The order includes commonly known mammals such as rats, mice and squirrels, plus other mammals such as prairie dogs. Formally, the North American population breaks down into eight families and two hundred and six species:
Squirrels (Sciuridae), the largest rodent family in terms of the total number of species, blend easily into every type of landscape, from residential areas to forests, fields and deserts, and they divide between three general categories: ground squirrels; tree squirrels and flying squirrels.
Ground Squirrels, including, chipmunks, marmots and prairie dogs, account for the vast majority of native squirrel species (56 of 66 documented species). Their practice of nesting in ground burrows explains their category name.
Most ground squirrels species spend their days foraging for food along the ground, however, some species are known to climb trees.
While squirrels often get associated with a diet of nuts, all squirrels, including ground squirrels, eat a variety of foodstuffs including fruit, nuts, insects and mushrooms.
Golden-mantled ground squirrels (Spermophilus lateralis), small ground squirrels found in forested areas throughout the Western United States, can easily be confused with chipmunks.

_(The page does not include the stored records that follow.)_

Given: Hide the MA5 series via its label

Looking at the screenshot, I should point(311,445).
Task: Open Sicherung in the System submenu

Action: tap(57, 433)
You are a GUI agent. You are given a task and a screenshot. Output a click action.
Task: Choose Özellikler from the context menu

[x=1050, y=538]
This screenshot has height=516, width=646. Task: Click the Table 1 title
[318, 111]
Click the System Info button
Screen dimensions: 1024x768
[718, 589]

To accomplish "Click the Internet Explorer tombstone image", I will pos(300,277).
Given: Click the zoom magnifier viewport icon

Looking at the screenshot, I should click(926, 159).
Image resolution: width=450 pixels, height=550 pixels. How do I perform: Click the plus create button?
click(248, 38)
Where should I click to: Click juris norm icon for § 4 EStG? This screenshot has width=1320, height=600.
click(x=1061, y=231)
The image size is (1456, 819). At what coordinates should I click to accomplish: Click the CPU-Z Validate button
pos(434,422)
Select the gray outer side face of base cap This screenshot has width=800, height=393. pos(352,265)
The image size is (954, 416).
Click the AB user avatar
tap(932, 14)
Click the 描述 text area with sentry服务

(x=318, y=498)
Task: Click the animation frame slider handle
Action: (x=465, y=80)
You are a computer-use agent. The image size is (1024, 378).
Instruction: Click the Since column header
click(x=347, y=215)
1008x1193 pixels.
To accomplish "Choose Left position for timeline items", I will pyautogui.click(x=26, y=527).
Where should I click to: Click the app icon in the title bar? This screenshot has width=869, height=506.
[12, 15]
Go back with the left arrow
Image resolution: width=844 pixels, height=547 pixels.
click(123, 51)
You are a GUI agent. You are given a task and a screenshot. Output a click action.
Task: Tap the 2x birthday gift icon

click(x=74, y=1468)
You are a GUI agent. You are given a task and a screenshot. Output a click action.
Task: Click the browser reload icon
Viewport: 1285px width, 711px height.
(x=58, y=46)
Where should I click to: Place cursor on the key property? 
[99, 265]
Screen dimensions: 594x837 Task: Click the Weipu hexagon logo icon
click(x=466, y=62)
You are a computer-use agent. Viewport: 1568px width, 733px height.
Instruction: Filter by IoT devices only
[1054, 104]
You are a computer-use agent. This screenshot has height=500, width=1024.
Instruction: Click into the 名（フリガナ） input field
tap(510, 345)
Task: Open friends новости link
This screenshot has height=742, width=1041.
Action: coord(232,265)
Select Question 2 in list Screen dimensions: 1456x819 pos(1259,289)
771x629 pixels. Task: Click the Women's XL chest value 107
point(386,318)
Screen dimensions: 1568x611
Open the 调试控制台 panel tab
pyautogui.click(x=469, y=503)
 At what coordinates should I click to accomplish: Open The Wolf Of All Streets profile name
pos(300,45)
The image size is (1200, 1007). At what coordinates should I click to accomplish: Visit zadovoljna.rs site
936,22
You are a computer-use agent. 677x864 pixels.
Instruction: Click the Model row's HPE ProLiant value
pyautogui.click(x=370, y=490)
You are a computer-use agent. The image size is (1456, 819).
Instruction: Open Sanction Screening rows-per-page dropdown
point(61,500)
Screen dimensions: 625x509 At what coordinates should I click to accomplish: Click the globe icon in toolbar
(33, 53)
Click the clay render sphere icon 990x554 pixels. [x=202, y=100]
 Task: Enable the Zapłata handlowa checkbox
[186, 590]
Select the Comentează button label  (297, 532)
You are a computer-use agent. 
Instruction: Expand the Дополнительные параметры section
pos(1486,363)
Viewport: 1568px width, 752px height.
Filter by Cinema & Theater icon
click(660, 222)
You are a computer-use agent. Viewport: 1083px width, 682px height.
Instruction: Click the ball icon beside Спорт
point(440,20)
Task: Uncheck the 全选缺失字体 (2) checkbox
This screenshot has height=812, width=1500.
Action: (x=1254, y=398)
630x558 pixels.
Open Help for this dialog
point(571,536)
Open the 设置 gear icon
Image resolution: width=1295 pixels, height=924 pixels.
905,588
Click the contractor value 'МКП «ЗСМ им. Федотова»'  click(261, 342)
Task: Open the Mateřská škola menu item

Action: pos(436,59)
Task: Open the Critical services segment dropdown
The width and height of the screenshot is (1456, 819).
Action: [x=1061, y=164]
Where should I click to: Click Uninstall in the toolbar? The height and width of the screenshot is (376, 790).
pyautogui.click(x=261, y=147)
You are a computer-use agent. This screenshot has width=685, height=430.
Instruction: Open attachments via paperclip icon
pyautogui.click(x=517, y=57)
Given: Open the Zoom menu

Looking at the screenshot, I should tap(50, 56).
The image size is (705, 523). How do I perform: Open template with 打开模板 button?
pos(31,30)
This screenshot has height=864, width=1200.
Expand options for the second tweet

The top picture compares the Golden-mantled ground squirrel (in the front) with a striped faced chipmunk in the background. Chipmunks also show stripes on their bodies.
Both Chipmunks and Golden-mantled ground squirrels have cheek pouches, used for gathering and transporting food.
Estimates vary, however, North America hosts approximately ten different tree squirrel species.
Tree squirrels generally grow to a medium size, allowing them to nest in tree cavities or limbs.
Gray Squirrels and Fox Squirrels rank among the most common tree squirrels found in residential areas across the United States. They are active year round, often visiting backyard bird feeders.
The picture shows a Fox Squirrel.
Contrary to the name, no flying squirrel actually flies. Instead, with the aid of a layer of fur between their arms and legs which can be used like a parachute when pulled tight, they can glide from branch to branch and tree to tree.
Physically, they are small animals with a soft fur which is brown on the top and gray underneath. Individuals are about a foot long, half of which is the broad, flat tail. Biologists are unsure of their breeding habits but speculate that females produce one litter per year with about four babies per litter.
Chipmunks, a genus (Tamias) of mammals in the squirrel family easily recognized by their facial stripes.
Their practice of building underground dens puts them in the same subfamily as ground squirrels and prairie dogs.
With over twenty native chipmunk species, the Western United States represents ground central for the world's chipmunk population.
Small, cute and almost constantly in motion, it's no wonder that Alvin and his pals would find their way south, to Hollywood stardom.
The large number of native chipmunk species makes it difficult to identify any one species in areas that host multiple species.
The Townsend's Chipmunk (Tamias townsendii), in the picture inhabits coniferous forests in the Pacific Northwest.